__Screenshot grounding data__
────────

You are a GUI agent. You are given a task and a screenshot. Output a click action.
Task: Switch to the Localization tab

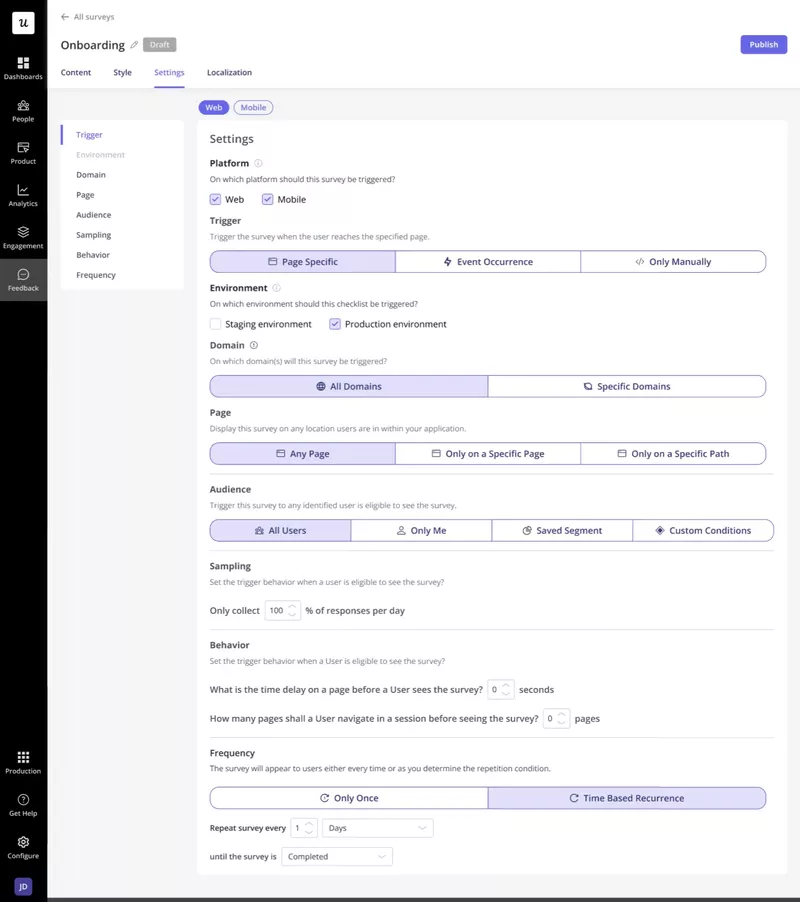click(x=229, y=72)
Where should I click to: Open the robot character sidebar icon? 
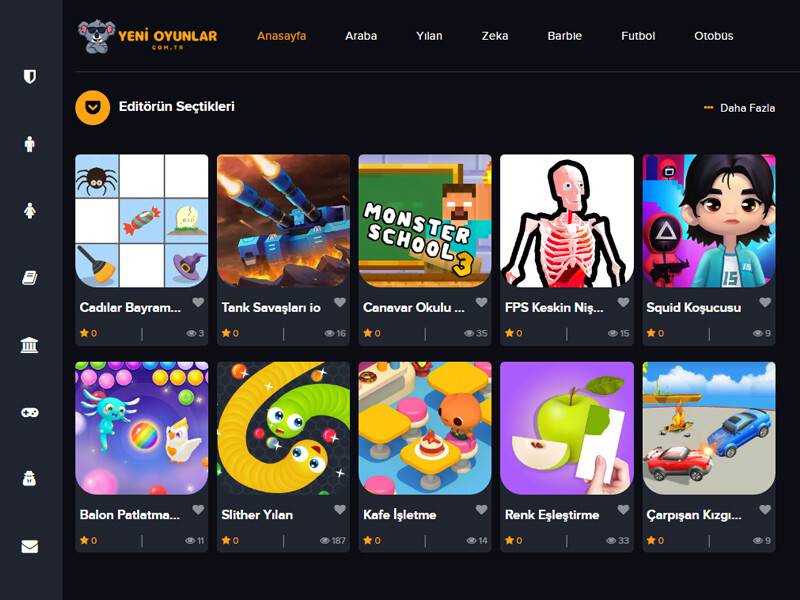point(30,479)
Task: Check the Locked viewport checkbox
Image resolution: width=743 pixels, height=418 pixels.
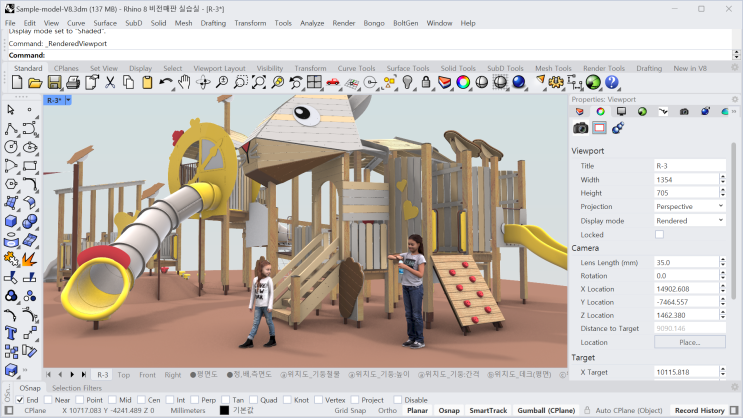Action: tap(659, 235)

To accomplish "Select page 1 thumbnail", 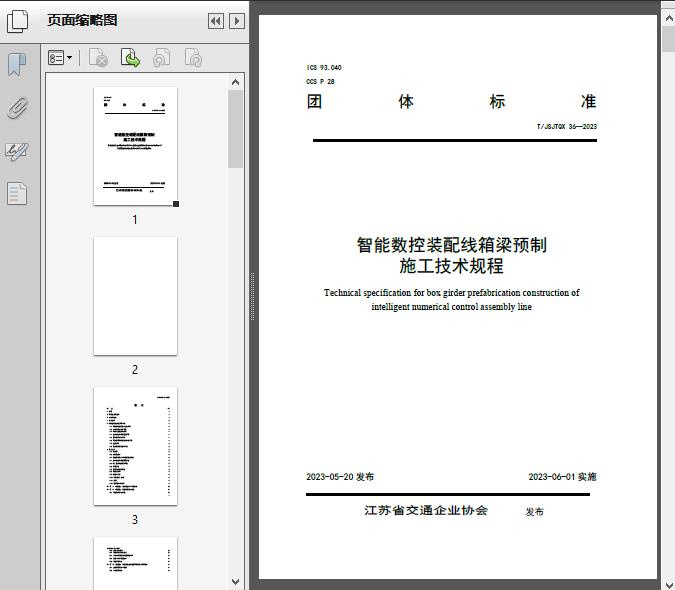I will (x=135, y=146).
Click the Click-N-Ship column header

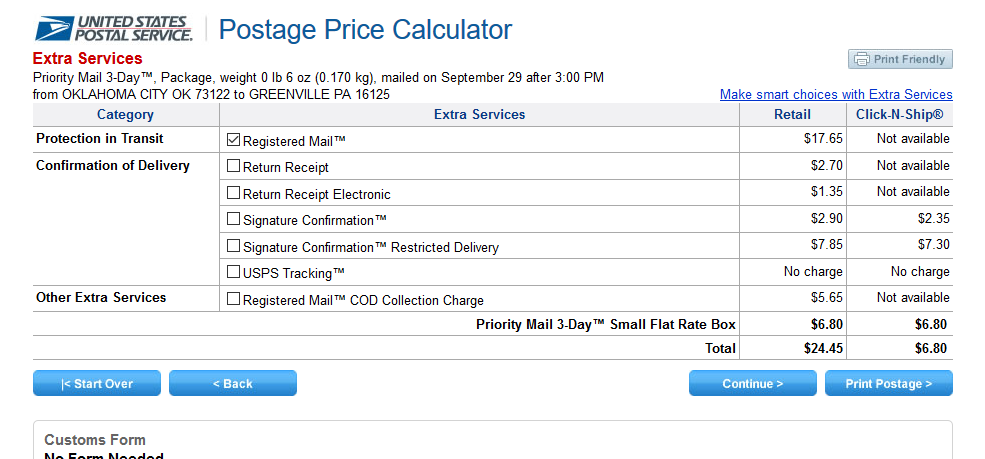tap(899, 115)
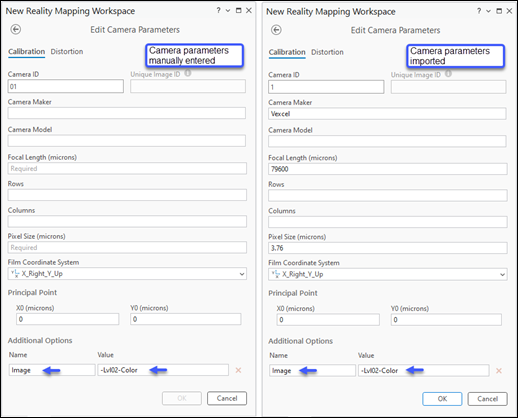Remove Image option row in right pane
Viewport: 518px width, 418px height.
pos(499,371)
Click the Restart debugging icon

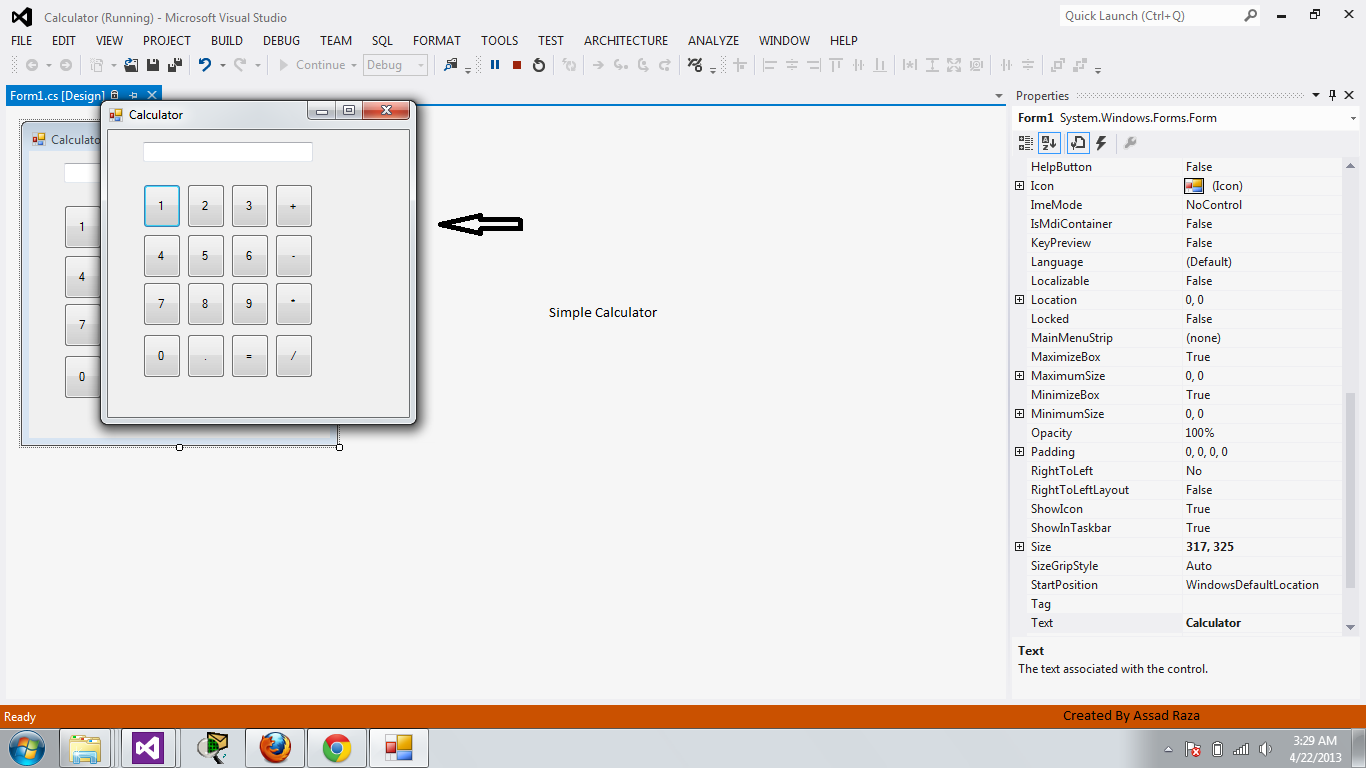click(x=538, y=64)
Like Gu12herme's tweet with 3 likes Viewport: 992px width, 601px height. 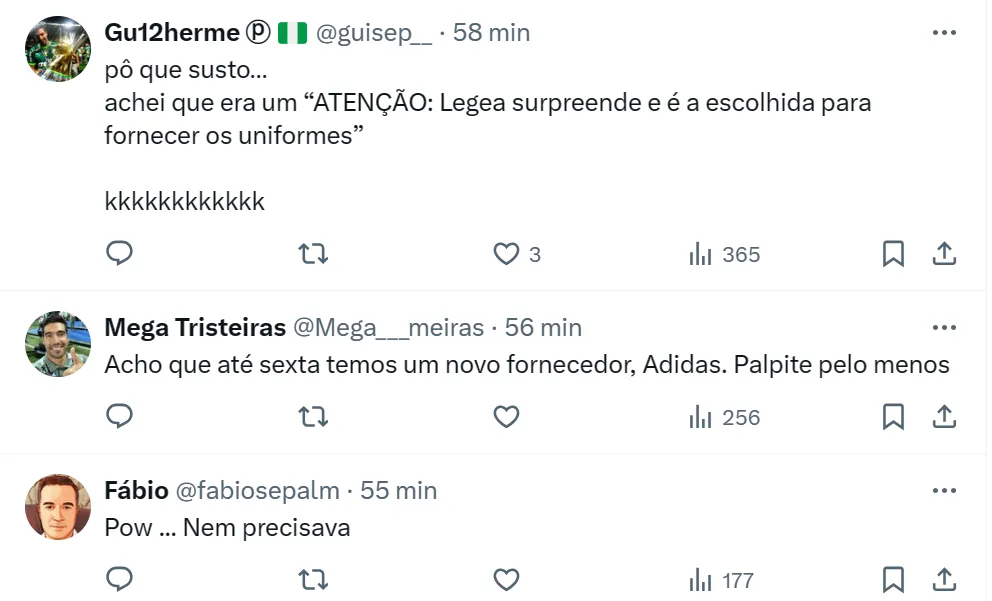click(507, 254)
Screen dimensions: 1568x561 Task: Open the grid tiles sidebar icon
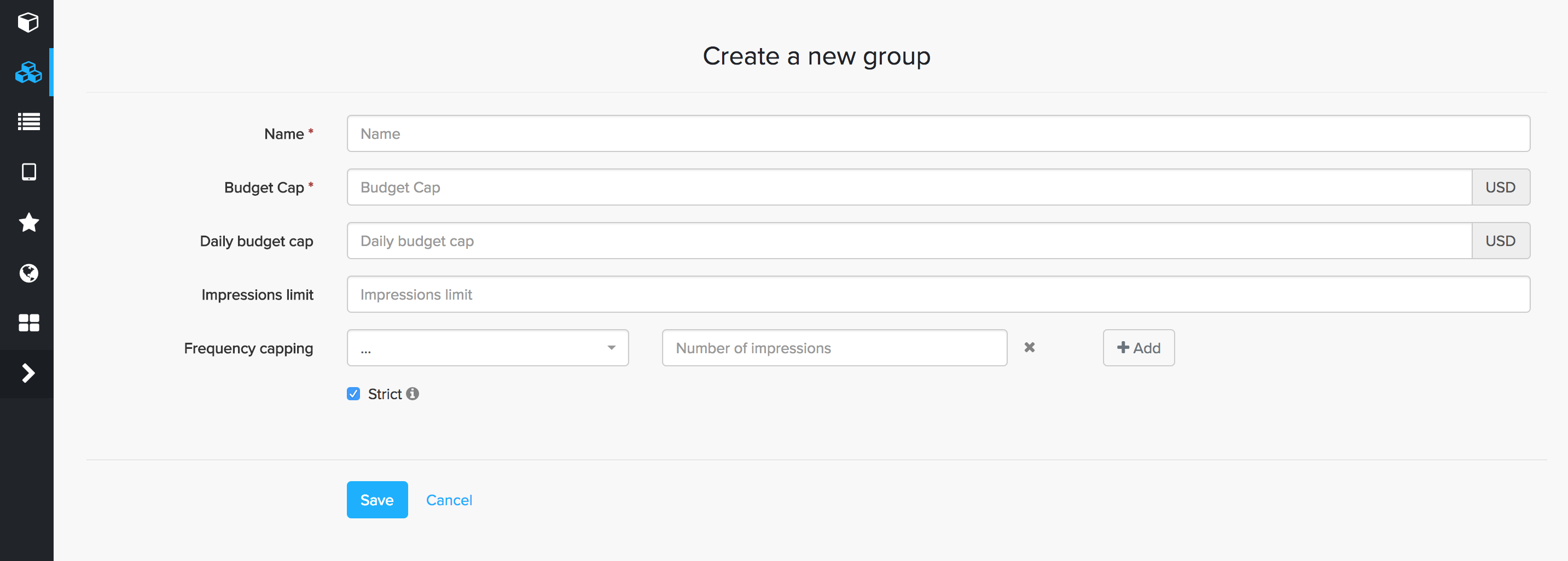[28, 323]
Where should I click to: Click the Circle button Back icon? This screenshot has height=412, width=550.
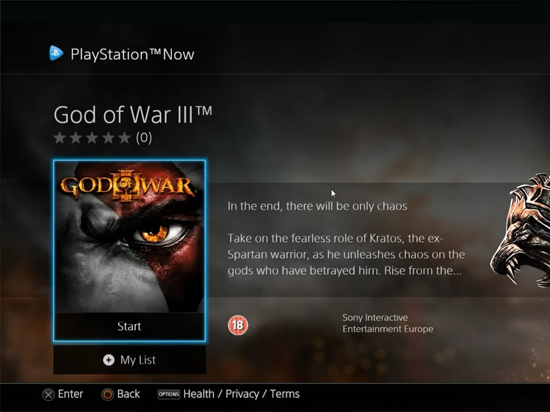tap(107, 395)

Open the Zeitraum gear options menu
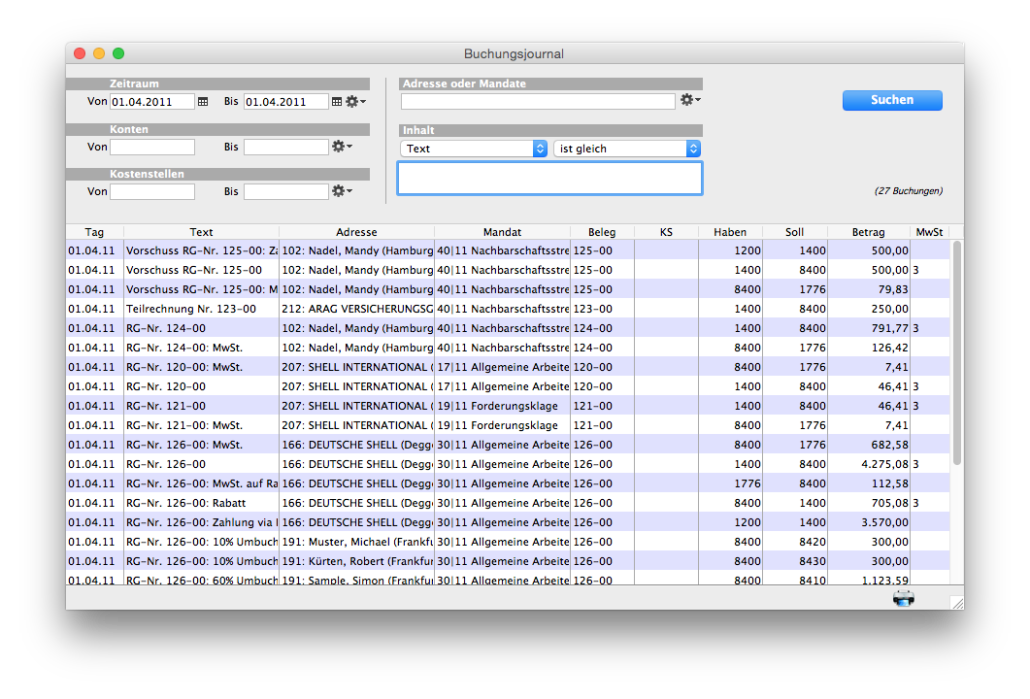point(352,101)
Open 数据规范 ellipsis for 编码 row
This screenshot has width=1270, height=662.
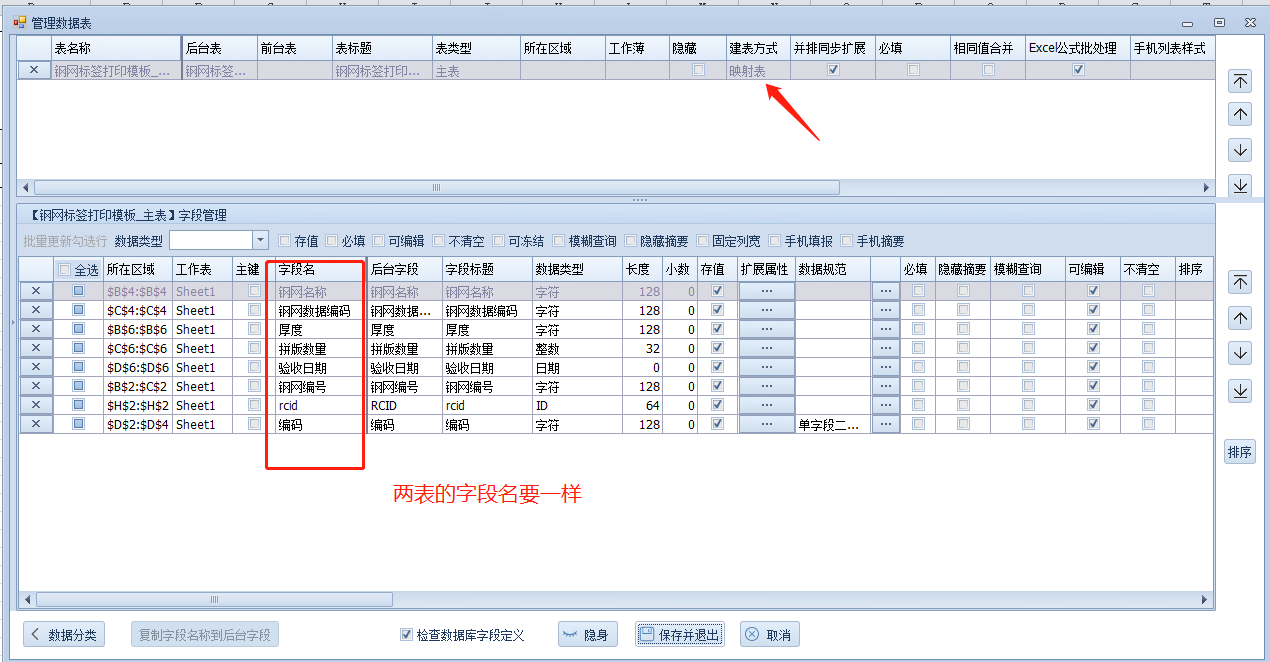pyautogui.click(x=884, y=424)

────────

__PROMPT__
Do not include pictures. Copy only the lines running from the line with "Screen dimensions: 1568x561" through the last line of the records, exactly as they appear.

__SOLUTION FOR THIS EXERCISE__
Screen dimensions: 1568x561 Task: Open the grid tiles sidebar icon
[28, 323]
Where should I click to: Click the Circle button Back icon? This screenshot has height=412, width=550.
tap(107, 395)

Open the Zeitraum gear options menu
point(352,101)
Open 数据规范 ellipsis for 编码 row
This screenshot has width=1270, height=662.
pyautogui.click(x=884, y=424)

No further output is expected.